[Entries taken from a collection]
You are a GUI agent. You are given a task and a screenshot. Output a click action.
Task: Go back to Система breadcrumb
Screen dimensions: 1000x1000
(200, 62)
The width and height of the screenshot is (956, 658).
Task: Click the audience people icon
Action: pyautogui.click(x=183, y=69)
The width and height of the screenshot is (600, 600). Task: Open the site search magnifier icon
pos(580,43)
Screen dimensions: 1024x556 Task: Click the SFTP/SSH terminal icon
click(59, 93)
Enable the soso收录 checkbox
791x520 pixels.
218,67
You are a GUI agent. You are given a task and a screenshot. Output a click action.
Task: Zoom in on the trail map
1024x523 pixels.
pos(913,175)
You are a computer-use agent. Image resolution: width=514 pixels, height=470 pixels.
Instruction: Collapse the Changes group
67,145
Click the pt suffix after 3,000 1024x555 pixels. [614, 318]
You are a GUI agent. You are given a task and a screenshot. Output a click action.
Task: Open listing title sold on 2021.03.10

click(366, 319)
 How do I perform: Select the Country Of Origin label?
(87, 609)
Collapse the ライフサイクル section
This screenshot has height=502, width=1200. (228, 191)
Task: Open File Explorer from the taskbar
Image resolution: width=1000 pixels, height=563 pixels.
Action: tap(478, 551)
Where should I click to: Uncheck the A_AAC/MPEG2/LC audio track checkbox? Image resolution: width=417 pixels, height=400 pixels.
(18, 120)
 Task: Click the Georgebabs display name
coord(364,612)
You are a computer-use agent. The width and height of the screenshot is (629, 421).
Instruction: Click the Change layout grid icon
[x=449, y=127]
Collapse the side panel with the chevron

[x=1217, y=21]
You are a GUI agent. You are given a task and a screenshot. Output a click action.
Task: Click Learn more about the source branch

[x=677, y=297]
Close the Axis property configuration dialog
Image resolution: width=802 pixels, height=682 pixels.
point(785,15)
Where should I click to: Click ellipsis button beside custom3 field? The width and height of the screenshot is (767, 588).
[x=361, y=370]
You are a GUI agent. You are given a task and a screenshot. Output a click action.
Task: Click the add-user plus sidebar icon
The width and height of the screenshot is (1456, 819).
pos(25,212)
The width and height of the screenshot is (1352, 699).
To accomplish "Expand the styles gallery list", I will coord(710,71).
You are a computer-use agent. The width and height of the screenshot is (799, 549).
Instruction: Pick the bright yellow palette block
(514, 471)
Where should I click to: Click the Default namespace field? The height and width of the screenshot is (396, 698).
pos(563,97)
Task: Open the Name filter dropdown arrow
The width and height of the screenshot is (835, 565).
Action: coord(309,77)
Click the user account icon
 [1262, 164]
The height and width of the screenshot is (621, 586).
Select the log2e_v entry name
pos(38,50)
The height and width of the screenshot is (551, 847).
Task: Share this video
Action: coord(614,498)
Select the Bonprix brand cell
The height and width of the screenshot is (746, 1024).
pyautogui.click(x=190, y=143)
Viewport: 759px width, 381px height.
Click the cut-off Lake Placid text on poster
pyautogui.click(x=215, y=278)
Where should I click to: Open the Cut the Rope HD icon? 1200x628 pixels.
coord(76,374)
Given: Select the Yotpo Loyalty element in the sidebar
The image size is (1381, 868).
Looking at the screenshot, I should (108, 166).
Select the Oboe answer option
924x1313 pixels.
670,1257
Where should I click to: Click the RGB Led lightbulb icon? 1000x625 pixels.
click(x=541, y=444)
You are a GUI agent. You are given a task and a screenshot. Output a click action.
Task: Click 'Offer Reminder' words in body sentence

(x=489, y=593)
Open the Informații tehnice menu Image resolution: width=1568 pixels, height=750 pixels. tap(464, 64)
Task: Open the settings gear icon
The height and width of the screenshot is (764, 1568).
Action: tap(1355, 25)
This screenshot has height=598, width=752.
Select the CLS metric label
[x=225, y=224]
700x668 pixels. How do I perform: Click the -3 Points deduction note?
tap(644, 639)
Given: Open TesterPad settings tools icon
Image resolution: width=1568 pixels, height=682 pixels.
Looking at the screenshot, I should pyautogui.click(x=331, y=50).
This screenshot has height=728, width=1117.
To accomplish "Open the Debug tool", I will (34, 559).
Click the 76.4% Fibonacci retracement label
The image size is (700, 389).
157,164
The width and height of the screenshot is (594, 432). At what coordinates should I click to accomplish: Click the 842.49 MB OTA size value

▸ Problem to work on:
Print every record exactly as it was given.

▸ Response to the task:
You are a GUI agent. You are given a task and a screenshot. Output a click action.
Task: Go back to Система breadcrumb
Screen dimensions: 1000x1000
(200, 62)
The width and height of the screenshot is (956, 658).
Task: Click the audience people icon
Action: pyautogui.click(x=183, y=69)
The width and height of the screenshot is (600, 600). Task: Open the site search magnifier icon
pos(580,43)
Screen dimensions: 1024x556 Task: Click the SFTP/SSH terminal icon
click(59, 93)
Enable the soso收录 checkbox
791x520 pixels.
218,67
You are a GUI agent. You are given a task and a screenshot. Output a click action.
Task: Zoom in on the trail map
1024x523 pixels.
pos(913,175)
You are a computer-use agent. Image resolution: width=514 pixels, height=470 pixels.
Instruction: Collapse the Changes group
67,145
Click the pt suffix after 3,000 1024x555 pixels. [614, 318]
You are a GUI agent. You are given a task and a screenshot. Output a click action.
Task: Open listing title sold on 2021.03.10

click(366, 319)
 How do I perform: Select the Country Of Origin label?
(87, 609)
Collapse the ライフサイクル section
This screenshot has height=502, width=1200. (228, 191)
Task: Open File Explorer from the taskbar
Image resolution: width=1000 pixels, height=563 pixels.
Action: tap(478, 551)
Where should I click to: Uncheck the A_AAC/MPEG2/LC audio track checkbox? Image resolution: width=417 pixels, height=400 pixels.
(18, 120)
 Task: Click the Georgebabs display name
coord(364,612)
You are a computer-use agent. The width and height of the screenshot is (629, 421).
Instruction: Click the Change layout grid icon
[x=449, y=127]
Collapse the side panel with the chevron

[x=1217, y=21]
You are a GUI agent. You are given a task and a screenshot. Output a click action.
Task: Click Learn more about the source branch

[x=677, y=297]
Close the Axis property configuration dialog
Image resolution: width=802 pixels, height=682 pixels.
point(785,15)
Where should I click to: Click ellipsis button beside custom3 field? The width and height of the screenshot is (767, 588).
[x=361, y=370]
You are a GUI agent. You are given a task and a screenshot. Output a click action.
Task: Click the add-user plus sidebar icon
The width and height of the screenshot is (1456, 819).
pos(25,212)
The width and height of the screenshot is (1352, 699).
To accomplish "Expand the styles gallery list", I will coord(710,71).
You are a computer-use agent. The width and height of the screenshot is (799, 549).
Instruction: Pick the bright yellow palette block
(514, 471)
Where should I click to: Click the Default namespace field? The height and width of the screenshot is (396, 698).
pos(563,97)
Task: Open the Name filter dropdown arrow
The width and height of the screenshot is (835, 565).
Action: coord(309,77)
Click the user account icon
 [1262, 164]
The height and width of the screenshot is (621, 586).
Select the log2e_v entry name
pos(38,50)
The height and width of the screenshot is (551, 847).
Task: Share this video
Action: coord(614,498)
Select the Bonprix brand cell
The height and width of the screenshot is (746, 1024).
pyautogui.click(x=190, y=143)
Viewport: 759px width, 381px height.
Click the cut-off Lake Placid text on poster
pyautogui.click(x=215, y=278)
Where should I click to: Open the Cut the Rope HD icon? 1200x628 pixels.
coord(76,374)
Given: Select the Yotpo Loyalty element in the sidebar
The image size is (1381, 868).
Looking at the screenshot, I should (108, 166).
Select the Oboe answer option
924x1313 pixels.
670,1257
Where should I click to: Click the RGB Led lightbulb icon? 1000x625 pixels.
click(x=541, y=444)
You are a GUI agent. You are given a task and a screenshot. Output a click action.
Task: Click 'Offer Reminder' words in body sentence

(x=489, y=593)
Open the Informații tehnice menu Image resolution: width=1568 pixels, height=750 pixels. tap(464, 64)
Task: Open the settings gear icon
The height and width of the screenshot is (764, 1568).
Action: tap(1355, 25)
This screenshot has height=598, width=752.
Select the CLS metric label
[x=225, y=224]
700x668 pixels. How do I perform: Click the -3 Points deduction note?
tap(644, 639)
Given: Open TesterPad settings tools icon
Image resolution: width=1568 pixels, height=682 pixels.
Looking at the screenshot, I should pyautogui.click(x=331, y=50).
This screenshot has height=728, width=1117.
To accomplish "Open the Debug tool", I will (34, 559).
Click the 76.4% Fibonacci retracement label
The image size is (700, 389).
157,164
The width and height of the screenshot is (594, 432). At what coordinates should I click to accomplish: Click the 842.49 MB OTA size value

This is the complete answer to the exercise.